星空の下、陸軍第5師団捜索第5連隊の外山中尉は、「あきつ丸」の飛行甲板から夜のシャットルアラブ川を見つめていた。
2列になって進む船団が黒々と見える。
第5師団は、第48師団と並び、敵前上陸作戦において日本を代表する存在だ。
この2個師団が、アバダーンに橋頭堡を築く任務を担う。
「あきつ丸」は、上陸用舟艇の大発動艇27隻を船内に格納する陸軍の揚陸艦だ。
大発動艇は1隻で完全武装の兵士70名を運べるから、「あきつ丸」は2千名近い兵力をあらかじめ船内で大発に乗り込ませ、一斉に揚陸する能力がある。
さらに、空母のような全通飛行甲板を持ち、戦闘機や偵察機も10機余り搭載する。
後世の強襲揚陸艦を先取りした、当時、世界にその類を見ない、革新的な設計の船だった。
予定の水域に到着すると、ガラガラと音を立てて錨が下された。
船尾の4つのハッチが上に開き、兵士を満載した発動艇が次々とスロープを滑り降り、川面に浮かぶ。
米英軍を含め、一般の輸送船で上陸用舟艇を扱う場合は、空の艇をデリックで水面におろし、兵士たちは船舷から垂らした縄はしごを伝って乗り移る。
それだけでも結構な時間を要する上、ロープの長さが短く艇まで届かないこともしばしばで、最後は飛び降るしかない。
小銃に加え、1週間分の食糧、スコップやツルハシ、鉄線鋏、弾薬、水筒、救命胴衣など、完全武装した際の装具の重量は40キロに達し、飛び降りた衝撃で、捻挫したり、脳震盪を起こしたり、怪我をする兵士も少なくなかった。

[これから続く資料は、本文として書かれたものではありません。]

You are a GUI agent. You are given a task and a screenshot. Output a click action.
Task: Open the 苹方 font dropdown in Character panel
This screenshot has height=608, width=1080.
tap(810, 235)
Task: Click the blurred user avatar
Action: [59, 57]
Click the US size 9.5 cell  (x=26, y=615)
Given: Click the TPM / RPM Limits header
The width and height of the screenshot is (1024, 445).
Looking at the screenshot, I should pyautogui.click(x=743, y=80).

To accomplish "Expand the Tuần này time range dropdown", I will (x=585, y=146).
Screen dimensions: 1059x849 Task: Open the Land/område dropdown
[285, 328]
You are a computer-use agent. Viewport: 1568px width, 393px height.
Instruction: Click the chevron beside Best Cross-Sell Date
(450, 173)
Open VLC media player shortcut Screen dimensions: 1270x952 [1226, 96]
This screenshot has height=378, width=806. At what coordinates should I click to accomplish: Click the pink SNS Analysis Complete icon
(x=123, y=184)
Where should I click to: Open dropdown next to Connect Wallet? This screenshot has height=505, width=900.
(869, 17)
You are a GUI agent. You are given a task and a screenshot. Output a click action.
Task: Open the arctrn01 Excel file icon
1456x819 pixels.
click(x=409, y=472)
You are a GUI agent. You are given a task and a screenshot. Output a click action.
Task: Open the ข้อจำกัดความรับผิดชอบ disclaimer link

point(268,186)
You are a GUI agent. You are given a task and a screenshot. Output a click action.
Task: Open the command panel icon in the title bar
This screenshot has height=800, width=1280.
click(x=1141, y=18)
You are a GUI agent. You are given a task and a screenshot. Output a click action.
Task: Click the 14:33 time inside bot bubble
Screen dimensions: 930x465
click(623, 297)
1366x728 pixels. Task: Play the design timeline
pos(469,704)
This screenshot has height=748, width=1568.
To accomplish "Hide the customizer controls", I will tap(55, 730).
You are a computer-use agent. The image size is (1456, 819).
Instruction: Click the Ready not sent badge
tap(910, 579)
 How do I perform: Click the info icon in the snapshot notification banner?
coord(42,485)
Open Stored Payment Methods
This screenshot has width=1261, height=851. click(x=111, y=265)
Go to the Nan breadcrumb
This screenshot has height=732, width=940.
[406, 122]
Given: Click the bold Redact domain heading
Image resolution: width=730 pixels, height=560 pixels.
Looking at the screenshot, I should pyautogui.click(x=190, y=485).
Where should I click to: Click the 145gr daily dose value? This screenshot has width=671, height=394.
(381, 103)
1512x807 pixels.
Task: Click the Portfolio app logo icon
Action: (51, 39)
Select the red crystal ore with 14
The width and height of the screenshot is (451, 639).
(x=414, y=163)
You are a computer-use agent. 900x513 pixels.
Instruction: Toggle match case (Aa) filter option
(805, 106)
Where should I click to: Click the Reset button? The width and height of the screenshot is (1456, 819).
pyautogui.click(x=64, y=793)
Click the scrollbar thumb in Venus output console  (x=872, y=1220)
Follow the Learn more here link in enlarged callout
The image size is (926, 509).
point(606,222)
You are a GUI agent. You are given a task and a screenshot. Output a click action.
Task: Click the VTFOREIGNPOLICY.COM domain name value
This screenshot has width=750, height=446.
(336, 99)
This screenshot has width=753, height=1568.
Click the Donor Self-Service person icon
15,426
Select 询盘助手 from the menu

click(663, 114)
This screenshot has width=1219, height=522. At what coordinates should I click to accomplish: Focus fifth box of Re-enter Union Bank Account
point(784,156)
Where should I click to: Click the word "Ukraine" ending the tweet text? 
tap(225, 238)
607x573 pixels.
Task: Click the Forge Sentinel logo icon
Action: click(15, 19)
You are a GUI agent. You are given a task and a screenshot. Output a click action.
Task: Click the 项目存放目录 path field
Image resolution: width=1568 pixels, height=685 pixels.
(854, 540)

移乗を終えると、発動艇は連隊ごとに纏まり、輸送船の艦尾に集合した。
そのまま、息をひそめて待つ。
焦る気持ちを抑えながら40分を数えた頃、「あきつ丸」の檣頭に白い照明が灯った。
連隊長が前進を命じる。
発動艇は、赤と青の懐中電灯を信号代わりにして、二列となって進んだ。
河岸が近くなり、左右に散開する。
上陸第一波の歩兵が、胸まで浸かった水をかき分けながら、上陸していくのが見えた。
外山中尉の乗った発動艇も、船尾の錨を打ち込み、河岸の砂を噛んで乗り上げる。
船首から2人の兵士が錨を抱えて飛び降り、岸に駆け上がって左右に分かれた。
「人間錨」となってハの字にロープを張り、艇の動揺を抑えるためだ。
船首の歩板が前方に倒れ、兵士たちがそれを渡し板にして降りていく。
この装備は、大発動艇が世界で初めて実用化したものだ。
それまで一般的だった、渡し板を舳先から押し出す方式では歩兵しか上陸できないのに比べ、この方式なら戦車などの車両も利用でき、アメリカ軍やイギリス軍など、その後に開発される上陸用舟艇のグローバルスタンダードとなった。
外山中尉は、自転車を担ぎ上げ、「行くぞ!」と声をかけて渡し板から浅瀬に飛び込んだ。
部下の兵士たちも、続いて飛沫を上げる。
川の水をかき分けて進み、砂浜に上がって先を急いだ。
舗装された道路に出ると、歩兵部隊がうずくまって待機していた。
その先頭には土嚢が積み上げられ、重機関銃が前方を睨む。
「先遣隊だ、先に通せ」と声をかけ、兵士と兵士の間を縫って前に出た外山中尉は、2個小隊の自転車部隊を率いて、挺身隊が待つ港湾施設を目指した。